In the records below, copy the part that opens with the line containing "1035x852 pixels. Task: Click" and closes with the line containing "(x=36, y=44)", renaming "gear" to "cog" and leaving everything else unchanged. Omit the pictures from your copy.

*Available data:*

────────

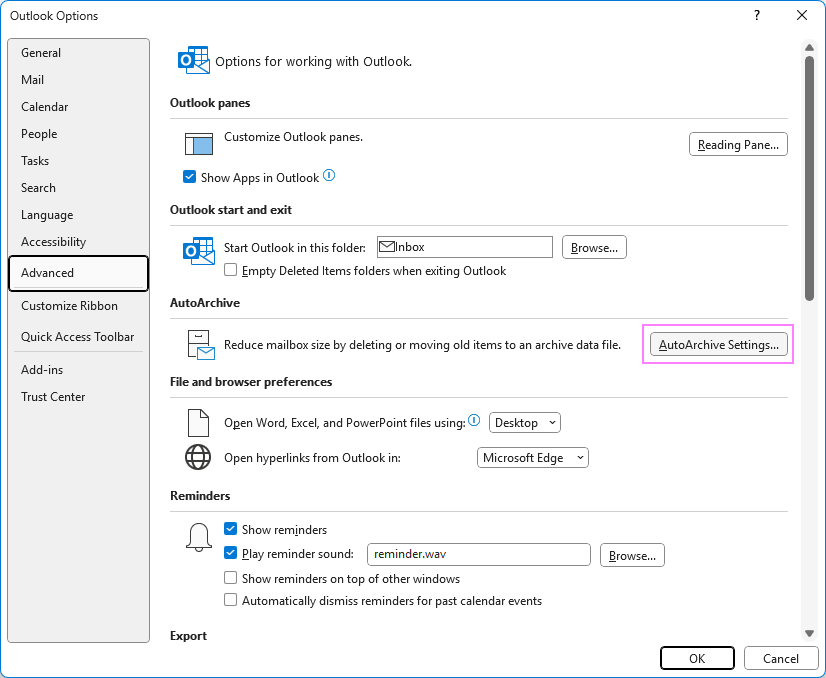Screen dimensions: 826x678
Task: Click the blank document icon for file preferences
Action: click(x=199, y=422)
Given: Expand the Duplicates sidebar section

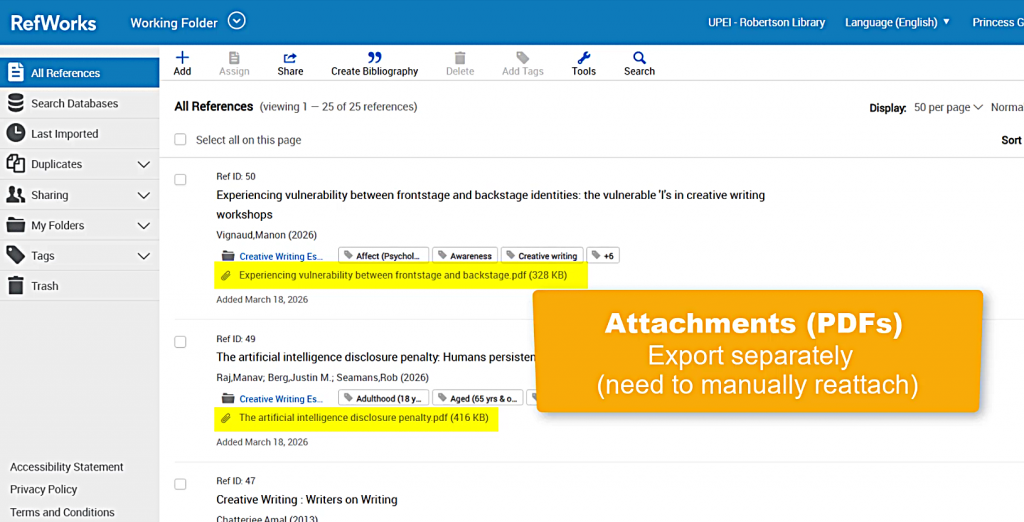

────────

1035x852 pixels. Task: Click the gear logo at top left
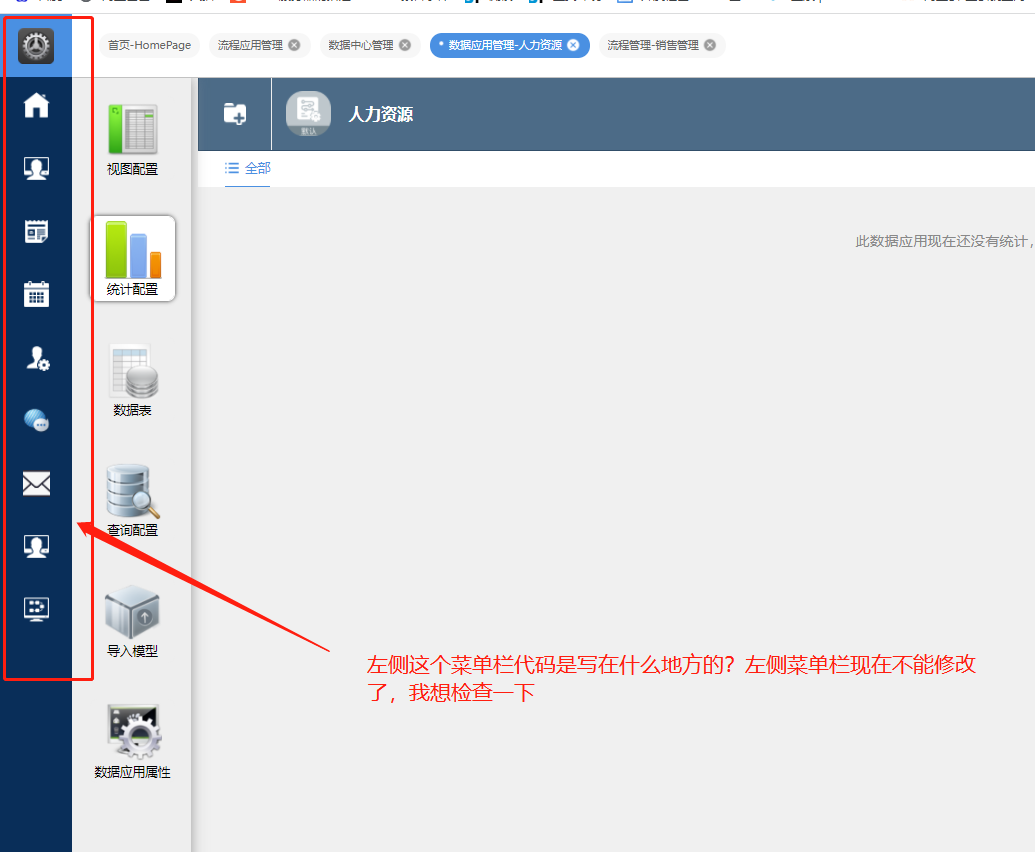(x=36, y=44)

────────

*Answer to this exercise:*
1035x852 pixels. Task: Click the cog logo at top left
(x=36, y=44)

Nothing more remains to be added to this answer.